##### PASSAGE TO READ #####

CBM
A clear business website for CBM's commercial waterproofing, caulking, barrier, and membrane work.

What it is
CBM is a business website for Caulking, Barriers, and Membranes, a commercial waterproofing company serving Maryland, Baltimore, Washington, D.C., and surrounding areas.
The site is a straightforward one-page presence. It introduces the company, explains the core services, shows active and completed project work, and keeps the phone number close at hand. For this kind of business, that is the whole point. A visitor should be able to understand what CBM does without working through clever copy or a maze of pages.
The live page centers the important service language: commercial waterproofing, caulking, expansion joints, air barriers, membranes, dampproofing, traffic coating, fire-rated sealants, and vapor barrier systems. Those terms matter because people looking for a contractor are usually looking for a specific kind of work, not a vague construction category.
Why I built it
I designed and built the full website for the business. This was a practical client site: make the company look established, make the services easy to scan, and make it obvious how to contact them.
The site needed to feel direct. CBM’s work is specialized, regional, and project-based, so the page had to lead with trust and clarity more than personality. The logo, service list, company history, project galleries, and phone number all support that job.
A small business website like this does not need to behave like a pitch deck. It needs to answer the questions a visitor already has: who are you, what do you do, where do you work, what have you worked on, and how do I reach you?

##### INPUT DATA #####

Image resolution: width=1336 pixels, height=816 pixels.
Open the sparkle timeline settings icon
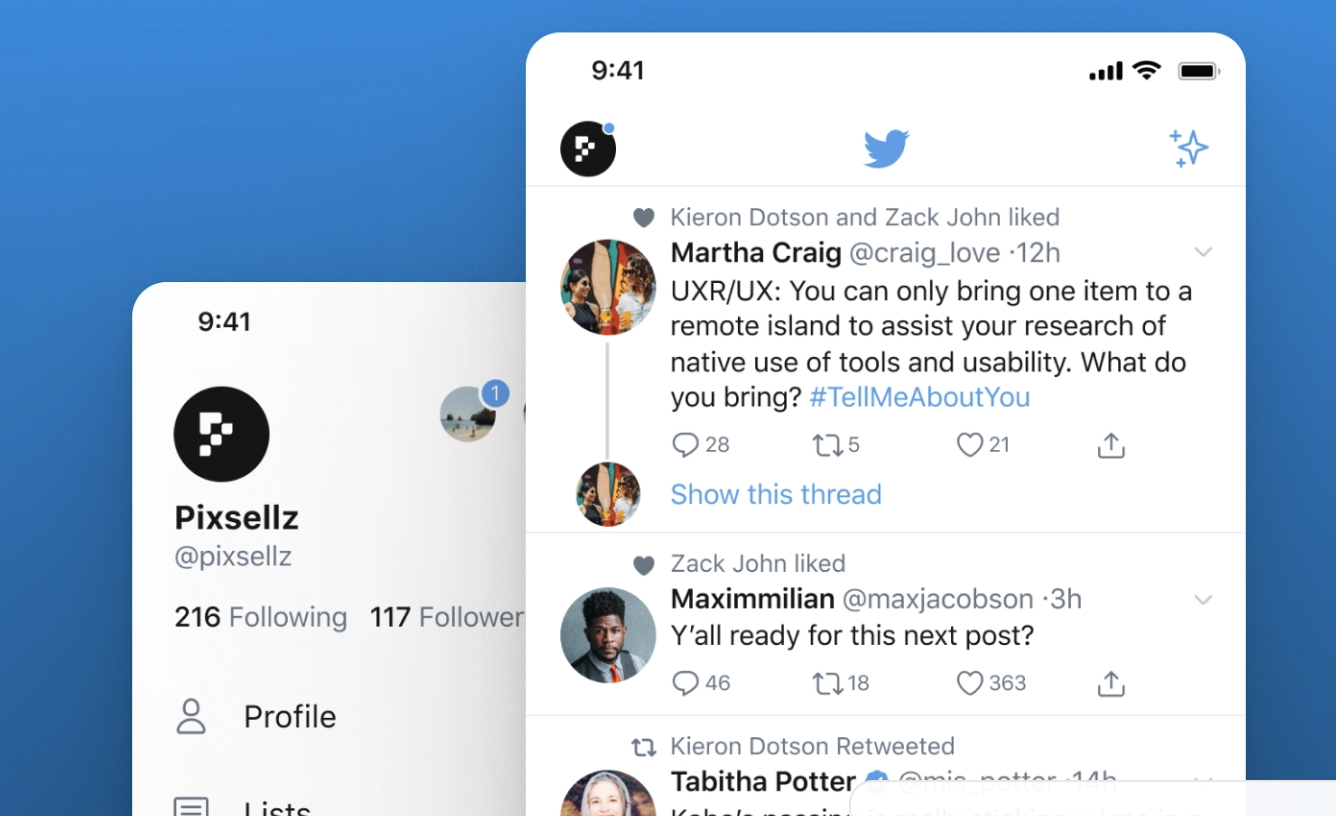1189,148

#####

> ACTIVITY 1:
In the CBM website description above, which areas does the company serve?
> ACTIVITY 2:
Retype the CBM website description from "The site needed" to "I reach you?".

> WRITTEN SOLUTION 1:
Maryland, Baltimore, Washington, D.C., and surrounding areas.

> WRITTEN SOLUTION 2:
The site needed to feel direct. CBM’s work is specialized, regional, and project-based, so the page had to lead with trust and clarity more than personality. The logo, service list, company history, project galleries, and phone number all support that job.
A small business website like this does not need to behave like a pitch deck. It needs to answer the questions a visitor already has: who are you, what do you do, where do you work, what have you worked on, and how do I reach you?